Cependant, la diminution du nombre des prêtres, qui rend parfois impossible la célébration de la messe dominicale en certains lieux, met en cause de manière préoccupante la place de la sacramentalité dans la vie de l’Église. Les nécessités de l’organisation pastorale ne doivent pas compromettre l’authenticité de l’ecclésiologie qui s’y exprime. Le rôle central du prêtre qui, in persona Christi capitis, enseigne, sanctifie et gouverne la communauté, ne doit pas être minimisé. Le sacerdoce ministériel est indispensable à l’existence d’une communauté ecclésiale. L’importance du rôle des laïcs, dont je salue la générosité au service des communautés chrétiennes, ne doit jamais occulter le ministère absolument irremplaçable des prêtres pour la vie de l’Église. Ainsi, le ministère du prêtre ne peut être confié à d’autres personnes sans nuire de fait à l’authenticité de l’être même de l’Église. De plus, comment des jeunes pourraient-ils avoir envie de devenir prêtres si le rôle du ministère ordonné n’est pas clairement défini et reconnu?

Il faut toutefois relever comme un réel signe d’espérance la soif d’un renouveau qui se fait sentir chez les fidèles. Les Journées mondiales de la Jeunesse de Toronto ont eu un impact positif chez de nombreux jeunes canadiens. La célébration de l’Année de l’Eucharistie a permis un réveil spirituel, notamment par le développement de l’adoration eucharistique. Le culte rendu à l’Eucharistie en dehors de la Messe, étroitement relié à la célébration, est aussi d’une très grande valeur pour la vie de l’Église, car il tend à la communion sacramentelle et spirituelle. Comme l’a écrit le Pape Jean-Paul II, «si, à notre époque, le christianisme doit se distinguer surtout par ‘l’art de la prière’, comment ne pas ressentir le besoin renouvelé de demeurer longuement, en conversation spirituelle, en adoration silencieuse, en attitude d’amour, devant le Christ présent dans le Saint-Sacrement?» (Ecclesia de Eucharistia, n. 25). De cette expérience, on ne peut que recevoir force, consolation et soutien.

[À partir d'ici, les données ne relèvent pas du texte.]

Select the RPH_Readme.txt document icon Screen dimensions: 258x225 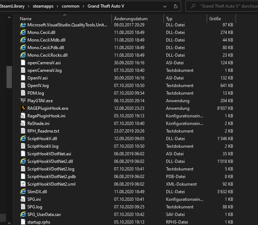[x=23, y=131]
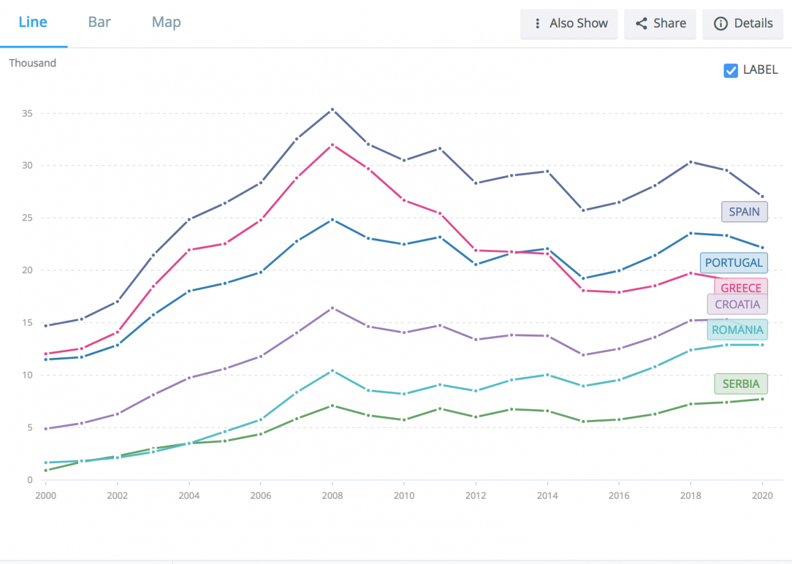Click the GREECE series label
The image size is (792, 564).
click(x=741, y=288)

La vie de prière et de contemplation, fondée sur le mystère eucharistique, se trouve aussi au cœur de la vocation des personnes consacrées, qui ont choisi la voie de la sequela Christi pour se donner au Seigneur avec un cœur sans partage, dans une relation toujours plus intime avec lui. Par leur attachement sans détour à la personne du Christ et à son Église, elles ont la mission particulière de rappeler à tous la vocation universelle à la sainteté.

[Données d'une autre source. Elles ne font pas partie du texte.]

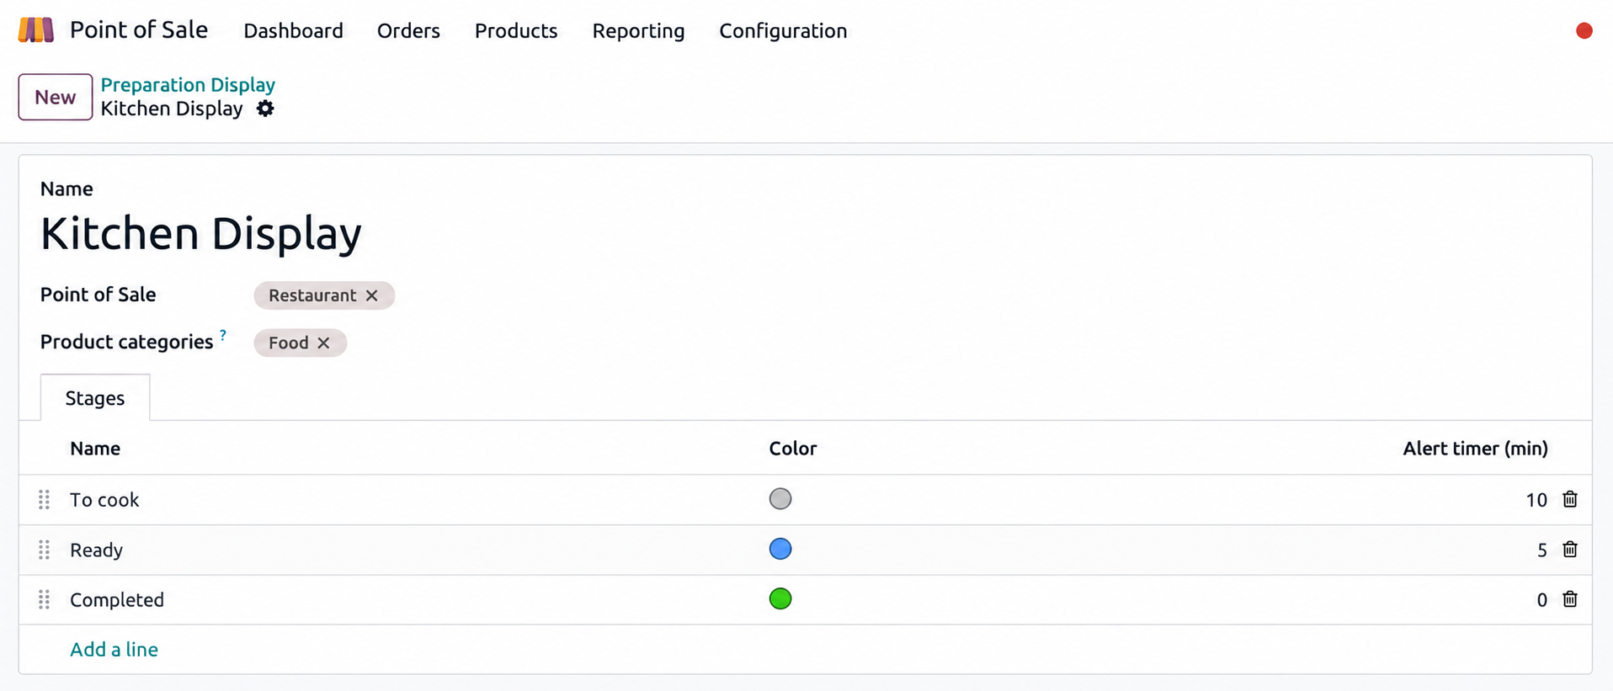1613x691 pixels.
Task: Open the Orders menu
Action: (408, 31)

Chers frères dans l’Épiscopat, l’Église est reconnaissante aux Instituts de vie consacrée de votre pays pour l’engagement apostolique et spirituel de leurs membres. Cet engagement s’exprime de bien des manières, notamment à travers la vie contemplative, qui fait monter vers Dieu une incessante prière de louange et d’intercession, ou encore dans le généreux service de l’activité catéchétique et caritative de vos diocèses, et par la proximité avec les personnes les plus défavorisées de la société, manifestant ainsi la bonté du Seigneur pour les petits et les pauvres. C’est dans cet engagement quotidien que se mûrit la recherche de la sainteté que veulent vivre les personnes consacrées, notamment à travers un mode de vie différent de celui du monde et de la culture ambiante. Toutefois, à travers ces engagements, il est primordial que, en ayant une vie spirituelle intense, les personnes consacrées proclament que Dieu seul suffit pour donner la plénitude à l’existence humaine.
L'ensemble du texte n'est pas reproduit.